Cytokine expression by the placenta is known to change across pregnancy, and is altered in a number of pathologies; however the precise mechanisms of cytokine regulation in gestational tissues are not well understood. It has been previously reported that cytokine protein production in gestational tissues is regulated in a tissue-specific manner and appears to be epigenetically regulated.


In this study we investigated changes in cytokine mRNA expression and protein production by term placental explants maintained at 8% O2 in the presence or absence of lipopolysaccharide (LPS) (5 μg/mL) and the histone deacetylase inhibitor trichostatin A (TSA) (300 nM).


As expected, exposure to LPS stimulated gene expression and protein production of the proinflammatory cytokines IL-1β, IL-6, IL-8 and TNFα, as well as the anti-inflammatory cytokine IL-10. While TSA alone had little effect, TSA co-treatment mitigated the effects of LPS on TNFα and IL-10 protein production with an accompanying reduction in TNFα mRNA transcript levels detected.
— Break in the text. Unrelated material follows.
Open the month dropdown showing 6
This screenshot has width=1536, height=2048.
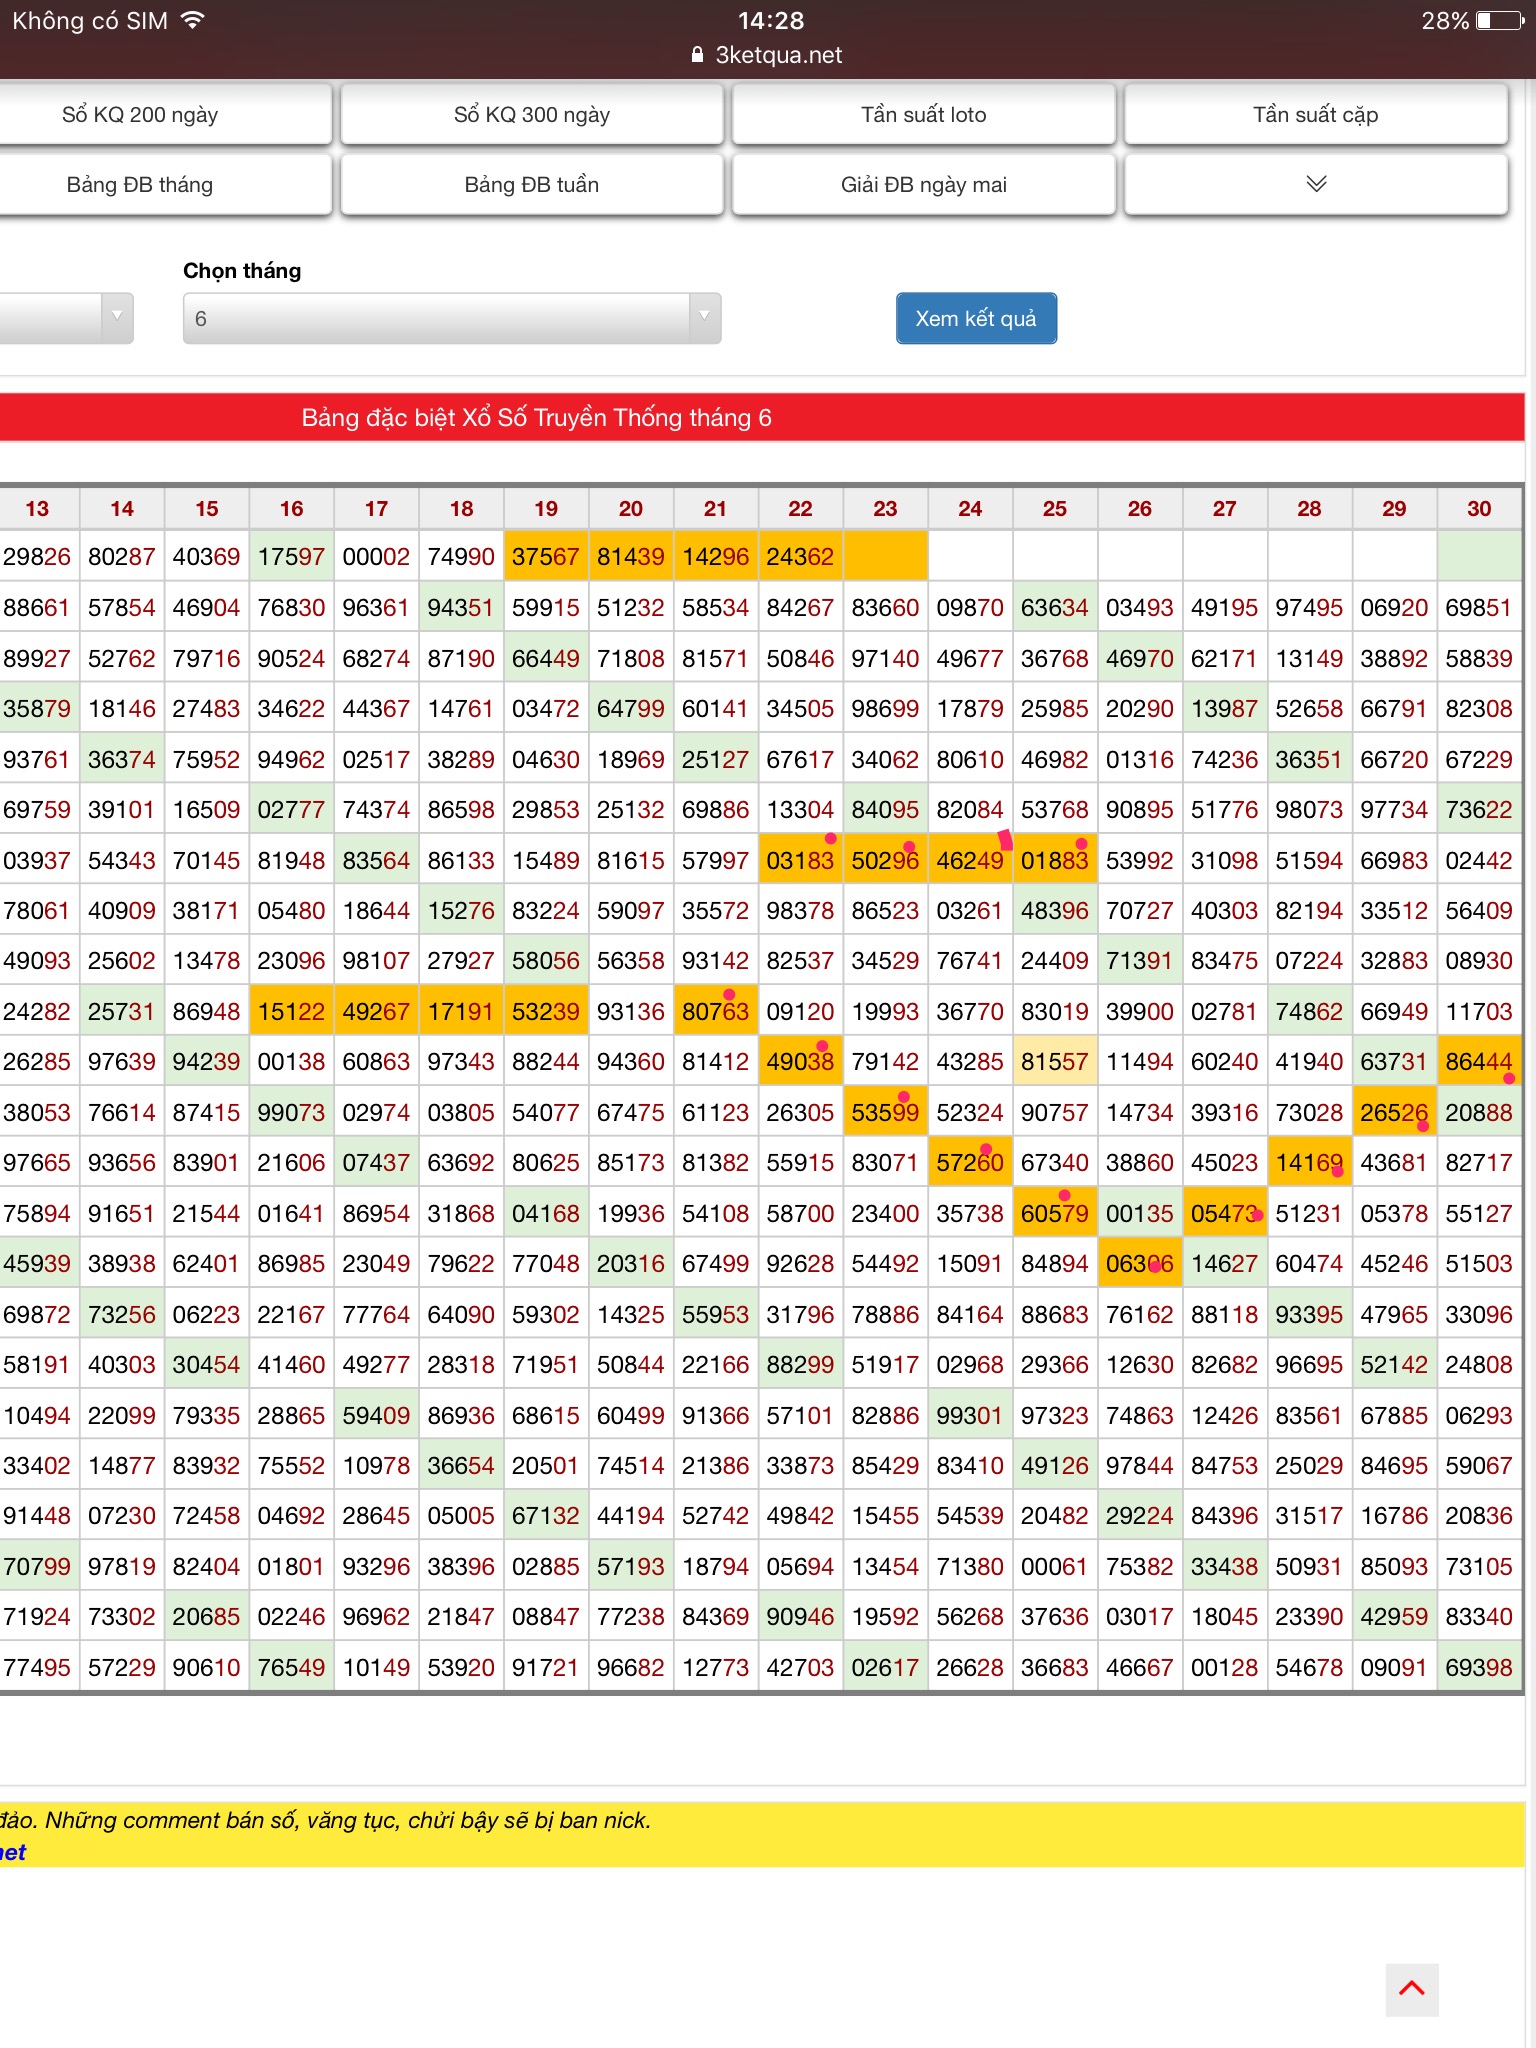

However, TSA had no significant effect on LPS induced IL-1β, IL-1ra, IL-6 or IL-8 mRNA expression or protein production.


The data from this study show that TSA selectively mitigates the stimulatory effect of LPS on TNFα mRNA expression, TNFα protein production and IL-10 protein production. As there is no compensatory effect on IL-1β, IL-1ra, IL-6, or IL-8 mRNA expression or protein production, this results in a dysregulation of the cytokine balance.


Insights into HDAC regulation of cytokine expression may provide novel therapeutic strategies for conditions associated with dysregulation of the cytokine network, such as preeclampsia and infection mediated preterm labor.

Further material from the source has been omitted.